Tragic site of Rhode Island nuclear power explosion is restored to nature

Fifty-two years ago this July an explosion rocked this rural village and devastated a local family. To this day, it remains the only fatal industrial accident at a U.S. nuclear facility.

On July 24, 1964, a criticality accident occurred at the United Nuclear Corp.’s fuels recovery plant, killing a 37-year-old production technician.

The Atomic Energy Commission eventually charged United Nuclear Corp. with 14 violations of nuclear-safety regulations, eight directly involved in Peabody’s accident, but no fines were ever imposed.

When the United Nuclear facility had opened four months earlier, then-Gov. John Chafee called it “a tremendously exciting thing for us here in Rhode Island,” according to a 2000 New York Times story.

However, the now long-closed nuclear facility also left behind another legacy.

The facility, in southwestern Rhode Island, closed in 1980, 16 years after Peabody’s death. The company and federal government then began a multimillion-dollar, decades-long decontamination of the 1,114-acre site at the elbow of the Narragansett Trail. The Pawcatuck River flows through the property’s northwest corner.

The Nuclear Regulatory Commission declared the site safe in October 1995. In 2011, state and federal officials determined no further clean-up action was required, and 3,000 feet of chain-link fencing, which formerly surrounded the facility, was removed.

From 1966 to 1980, liquid wastes, containing radionuclides and other chemical solutes, were discharged into the environment through those uncovered ponds and trenches. Overflow problems caused by precipitation and disposal-flow rates, which ranged from 360 to 1,400 gallons a day, according to a mid-1980s report, led to the periodic construction of additional ponds and trenches.

For the past 36 years, however, the site of a horrible death and a source of environmental contamination has been on the road to recovery.

The 1,112-acre Francis C. Carter Preserve, off Route 112 in Charlestown and Richmond, was once the home of the United Nuclear plant. After the facility closed, the federal government designated the property a Superfund site and a 30-year cleanup began.

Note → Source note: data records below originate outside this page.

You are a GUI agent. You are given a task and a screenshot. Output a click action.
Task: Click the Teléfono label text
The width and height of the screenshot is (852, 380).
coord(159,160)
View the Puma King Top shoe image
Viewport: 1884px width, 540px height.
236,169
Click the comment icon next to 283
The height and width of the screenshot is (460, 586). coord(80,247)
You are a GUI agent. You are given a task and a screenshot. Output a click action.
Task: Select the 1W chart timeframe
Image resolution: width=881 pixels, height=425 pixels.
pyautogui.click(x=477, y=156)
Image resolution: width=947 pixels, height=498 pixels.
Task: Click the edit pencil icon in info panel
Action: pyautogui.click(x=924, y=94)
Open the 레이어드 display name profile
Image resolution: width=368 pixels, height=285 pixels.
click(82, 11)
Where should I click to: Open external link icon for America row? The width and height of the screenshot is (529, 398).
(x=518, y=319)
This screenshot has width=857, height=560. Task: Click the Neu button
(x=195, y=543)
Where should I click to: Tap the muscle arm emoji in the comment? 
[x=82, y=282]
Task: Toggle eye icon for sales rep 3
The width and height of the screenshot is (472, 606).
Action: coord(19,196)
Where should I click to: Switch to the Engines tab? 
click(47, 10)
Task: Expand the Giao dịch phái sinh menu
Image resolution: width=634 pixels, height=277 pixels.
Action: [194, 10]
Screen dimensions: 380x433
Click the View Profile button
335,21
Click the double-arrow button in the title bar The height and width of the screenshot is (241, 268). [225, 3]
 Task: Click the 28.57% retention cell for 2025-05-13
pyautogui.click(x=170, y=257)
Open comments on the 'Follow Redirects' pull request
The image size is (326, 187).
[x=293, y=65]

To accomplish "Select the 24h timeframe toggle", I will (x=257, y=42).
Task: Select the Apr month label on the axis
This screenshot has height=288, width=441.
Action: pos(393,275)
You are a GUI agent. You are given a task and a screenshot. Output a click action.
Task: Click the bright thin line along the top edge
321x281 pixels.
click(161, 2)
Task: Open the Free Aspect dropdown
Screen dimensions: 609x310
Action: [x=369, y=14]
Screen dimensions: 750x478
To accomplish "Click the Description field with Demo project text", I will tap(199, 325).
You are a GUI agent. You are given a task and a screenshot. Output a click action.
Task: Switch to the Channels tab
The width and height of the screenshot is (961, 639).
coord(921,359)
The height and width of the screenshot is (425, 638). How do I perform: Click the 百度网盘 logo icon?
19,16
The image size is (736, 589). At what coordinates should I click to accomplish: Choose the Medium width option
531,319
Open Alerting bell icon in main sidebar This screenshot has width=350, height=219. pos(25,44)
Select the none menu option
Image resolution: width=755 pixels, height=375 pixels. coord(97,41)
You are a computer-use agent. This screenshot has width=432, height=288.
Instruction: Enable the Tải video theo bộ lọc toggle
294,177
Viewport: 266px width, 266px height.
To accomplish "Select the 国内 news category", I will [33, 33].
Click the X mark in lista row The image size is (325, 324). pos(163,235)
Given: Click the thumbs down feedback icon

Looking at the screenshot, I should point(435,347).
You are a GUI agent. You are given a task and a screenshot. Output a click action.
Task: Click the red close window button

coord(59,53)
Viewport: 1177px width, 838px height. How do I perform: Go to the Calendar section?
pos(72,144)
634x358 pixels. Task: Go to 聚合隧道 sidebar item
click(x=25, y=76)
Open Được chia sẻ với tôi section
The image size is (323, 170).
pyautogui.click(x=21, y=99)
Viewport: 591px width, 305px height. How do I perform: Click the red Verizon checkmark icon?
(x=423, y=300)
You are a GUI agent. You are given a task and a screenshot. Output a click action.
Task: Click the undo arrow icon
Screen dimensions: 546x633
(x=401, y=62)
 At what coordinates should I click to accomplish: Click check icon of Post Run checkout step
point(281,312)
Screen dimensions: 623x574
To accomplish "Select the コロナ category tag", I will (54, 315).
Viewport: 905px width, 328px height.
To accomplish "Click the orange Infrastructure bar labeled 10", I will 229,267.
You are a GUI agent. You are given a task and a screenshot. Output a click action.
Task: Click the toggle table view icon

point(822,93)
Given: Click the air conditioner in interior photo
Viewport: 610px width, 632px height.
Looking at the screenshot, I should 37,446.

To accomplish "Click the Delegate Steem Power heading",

When United Nuclear owned the property, the company only used about 12 acres for its operations, so most of the property had been undisturbed for decades.

Today, the site is the second-largest Nature Conservancy property in Rhode Island. The project restored some 20 acres of field and shrub habitat, with direct benefits for American kestrels, grasshopper sparrows, prairie warblers and more than a dozen other bird species.